The color pink has been associated with Susan G. Komen for the Cure, a Better Business Bureau-accredited charity, since the organization’s inception in 1982. Three years later, October was deemed Breast Cancer Awareness Month. Then in 1992, Self-magazine’s editor-in-chief created a pink ribbon and enlisted several cosmetics companies to help distribute them in promotion of their second annual Breast Cancer Awareness Month publication.
Now, pink ribbons are synonymous with breast cancer. Each fall, packaging labels and websites turn pink to encourage sales and generate donations.
There are certainly upsides to the increased prominence of pink ribbons, especially since roughly 13% of women in the United States will develop breast cancer in their lifetime. Increased awareness of the disease has helped direct billions of dollars to breast cancer research. Those funds have led to the development of early detection methods that have raised the annual number of new breast cancer cases reported and decreased overall death rates.

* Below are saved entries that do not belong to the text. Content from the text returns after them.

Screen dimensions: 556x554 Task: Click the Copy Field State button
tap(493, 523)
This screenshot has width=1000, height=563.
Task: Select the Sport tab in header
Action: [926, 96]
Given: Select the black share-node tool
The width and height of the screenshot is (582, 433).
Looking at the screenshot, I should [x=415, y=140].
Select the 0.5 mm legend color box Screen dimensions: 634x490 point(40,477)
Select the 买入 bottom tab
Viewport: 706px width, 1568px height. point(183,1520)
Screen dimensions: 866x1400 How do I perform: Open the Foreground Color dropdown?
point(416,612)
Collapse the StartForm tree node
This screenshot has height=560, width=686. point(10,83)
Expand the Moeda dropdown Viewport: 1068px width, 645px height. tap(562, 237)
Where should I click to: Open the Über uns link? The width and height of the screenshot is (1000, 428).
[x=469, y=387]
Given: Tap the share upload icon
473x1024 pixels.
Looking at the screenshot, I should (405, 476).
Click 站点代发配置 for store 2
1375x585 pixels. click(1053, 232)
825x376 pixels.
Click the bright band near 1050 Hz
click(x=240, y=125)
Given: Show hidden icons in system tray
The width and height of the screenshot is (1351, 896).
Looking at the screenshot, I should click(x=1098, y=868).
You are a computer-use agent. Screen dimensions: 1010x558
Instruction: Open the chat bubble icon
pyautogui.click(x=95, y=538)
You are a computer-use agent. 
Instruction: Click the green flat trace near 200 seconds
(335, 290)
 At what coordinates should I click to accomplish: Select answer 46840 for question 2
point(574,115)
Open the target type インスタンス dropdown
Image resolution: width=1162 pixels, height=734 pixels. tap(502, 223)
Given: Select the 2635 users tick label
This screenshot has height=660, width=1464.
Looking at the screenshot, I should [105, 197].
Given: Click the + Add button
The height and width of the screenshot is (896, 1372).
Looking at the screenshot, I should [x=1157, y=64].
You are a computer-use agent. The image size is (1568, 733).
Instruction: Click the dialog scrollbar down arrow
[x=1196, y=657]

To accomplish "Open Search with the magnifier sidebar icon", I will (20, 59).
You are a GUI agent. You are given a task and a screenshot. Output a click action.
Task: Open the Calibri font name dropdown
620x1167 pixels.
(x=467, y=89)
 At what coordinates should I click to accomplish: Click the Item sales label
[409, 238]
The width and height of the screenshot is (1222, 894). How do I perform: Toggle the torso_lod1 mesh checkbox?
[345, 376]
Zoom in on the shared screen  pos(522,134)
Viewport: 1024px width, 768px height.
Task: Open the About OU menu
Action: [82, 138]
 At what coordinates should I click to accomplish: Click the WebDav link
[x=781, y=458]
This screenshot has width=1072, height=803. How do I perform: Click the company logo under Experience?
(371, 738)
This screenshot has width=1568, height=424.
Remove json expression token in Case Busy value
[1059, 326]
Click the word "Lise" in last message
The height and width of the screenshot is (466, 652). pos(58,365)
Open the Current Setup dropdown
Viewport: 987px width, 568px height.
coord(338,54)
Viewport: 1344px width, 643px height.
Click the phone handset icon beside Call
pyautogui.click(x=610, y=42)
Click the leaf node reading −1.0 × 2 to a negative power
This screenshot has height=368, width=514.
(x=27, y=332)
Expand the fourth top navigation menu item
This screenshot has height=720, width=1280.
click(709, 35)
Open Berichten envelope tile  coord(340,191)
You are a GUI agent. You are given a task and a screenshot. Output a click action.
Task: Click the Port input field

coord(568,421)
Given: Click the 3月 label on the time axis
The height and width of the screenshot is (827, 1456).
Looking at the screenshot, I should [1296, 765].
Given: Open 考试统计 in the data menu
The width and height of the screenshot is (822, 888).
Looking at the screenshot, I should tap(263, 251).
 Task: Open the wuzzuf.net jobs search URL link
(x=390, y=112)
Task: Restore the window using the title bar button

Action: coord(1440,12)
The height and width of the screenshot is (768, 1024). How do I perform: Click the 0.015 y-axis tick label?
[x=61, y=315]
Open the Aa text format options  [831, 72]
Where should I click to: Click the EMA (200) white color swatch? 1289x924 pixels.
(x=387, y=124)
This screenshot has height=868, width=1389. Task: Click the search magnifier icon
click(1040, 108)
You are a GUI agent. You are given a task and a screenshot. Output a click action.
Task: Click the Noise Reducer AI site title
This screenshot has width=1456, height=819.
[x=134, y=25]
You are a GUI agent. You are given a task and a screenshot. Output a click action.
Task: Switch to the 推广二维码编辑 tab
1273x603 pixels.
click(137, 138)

We’re here to help you understand where your money is going. A well-executed cause-related marketing campaign should have all the details tied up in a pretty bow, leaving little question as to the impact your purchase will have.
If easily swayed by the opportunity to make a donation through your purchases, then it’ll pay to be a savvy consumer. Before dropping these items into your cart, ask the following questions:
- How much of your purchase will be donated to charity? Some campaigns offer a donation per item purchased, such as 10% of the purchase price or a $1.00 per unit sold. Others are based on total sales volume, meaning the value of the donation may vary depending on the success of the promotion. Generic statements that “net proceeds” or “profits” will go to charity are not specific enough, by BBB’s Standards for Charity Accountability.
- What are the limitations? Does the campaign have a guaranteed minimum or maximum donation? Is there a timeframe in which purchases must be made? In cases where a company has guaranteed a minimum donation, your purchase may not impact the overall donation, which should be transparent.
- Which charity will receive the donation? It should be clear exactly which charity will receive the funds raised. Keep shopping if it’s too vague. Many charities, both national and local, require companies to sign agreements before using their trademarks – you can reach out to an organization to confirm authorized use of their logo in cause marketing campaigns.
- How will the organization use donations from this campaign? Cancer research, outreach, services for patients or survivors? Advertisements and labels should make it very clear how your money will be spent. Check the label and double check the organization on Give.org to verify that the organization is one you can trust.
If the answers to these questions don’t add up the way you might like, then keep strolling (or scrolling). If you put an item back on the shelf because the $0.50 donation from your $20 purchase didn’t feel like enough, how about donating directly to the charity?
Kelsey Gardipee oversees the Better Business Bureau’s charity evaluation program.